The sonorous voice vibrated and soared as the lights picked out the expressionless face of the reclining Chac Mool figure atop the Temple of the Warriors and then moved to the grim Platform of the Skulls. “...whose heads were then impaled on this, the tzompantli, for the glory of the ancient gods."
Gideon himself was sprawled at the side of one of the more famous structures of Chichen Itza: the Temple of the Jaguars, which the conquering Toltecs had superimposed on top of the existing rampart of the old ball court as a shrine to themselves. Inside, wall paintings showed their subjugation of the city.
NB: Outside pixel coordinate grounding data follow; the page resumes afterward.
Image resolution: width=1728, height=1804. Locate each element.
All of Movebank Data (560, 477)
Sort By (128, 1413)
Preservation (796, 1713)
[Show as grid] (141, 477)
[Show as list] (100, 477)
The entrance was a small portico facing into the ball court and away from the other structures, its heavy lintel supported in the dramatic Toltec manner by two snake-columns—thick stone pillars in the form of feathered serpents, with their fanged, three-foot-high heads as the bases and their upraised tails supporting the roof.
At the edge of his sight Gideon could see the reflected lights playing over the fantastic heads of the snakes only a few feet away as the show progressed, so that they seemed to writhe and strain—a further agreeable titillation of his highly unprofessional goose bumps. All in all, he was enjoying the show a great deal.
"And so at last we say farewell to these lost days of grandeur,” the voice intoned in its measured singsong. “Farewell to the Toltec and the Maya. to Quetzalcoatl and Kukulcan. Farewell to...CHICHEN ITZA!"
The brazen din of horns and drums swelled to an earsplitting finale and the entire western half of the complex jumped into eye-searing relief; blue, green, or
ange, red, gold, violet. A few feet from Gideon, half-seen, the great feathered serpents surged realistically from the shadows.
He turned his head sharply. Had there been something else? Behind the columns, hadn't there just been some sort of movement, a...
The music and floodlights went off abruptly, plunging everything into blackness and silence. He could see nothing. But someone was there, standing in the portico. Gideon tensed, straining to listen.
"Who's there?” he said. "Quien es?"
Nothing. Only the pulsating afterimages of the lights, the echoes of the horns. He stood perfectly still, waiting; blind and deaf.
And then a chilling, smooth, chinking sound, metal against metal, soft and sinister. A chain? Someone shifting a heavy chain in his hand? There was a furtive scrape of shoe on pavement.
Gideon had not yet stood up, but now he spun instinctively away from the intruder, rolling onto his right side, toward the edge of the wall. Something rammed heavily into his shoulder, the impact muffled by his own rolling movement. A foot—he thought it was a foot—caught him painfully behind the ear, then kicked again at his head.
He twisted farther away, but he knew he was frighteningly close to the end of the wall. Sightless, he grabbed at the pavement with his left hand to steady himself, but it wasn't there; his arm dropped sickeningly down into nothing. He was at the very edge, sprawled on his belly, hanging over a sheer forty-foot drop to a ledge of stone. His fingers scrabbled down over the vertical surface, managing to find a rough outcropping to brace himself against. His other hand, the right, was jammed under his body. A foot dug into him again, this time over the kidneys, with nauseating force, and then yet again, thumping against his ribs, thrusting him onto his belly, urging him over the edge and onto the rocky terrace below.
Gideon pressed himself into the stone pavement with all his strength, trying to keep from going over. He pushed down against the outcropping, jerked his right arm out from under him, and twisted onto his left side, facing the figure he still couldn't see.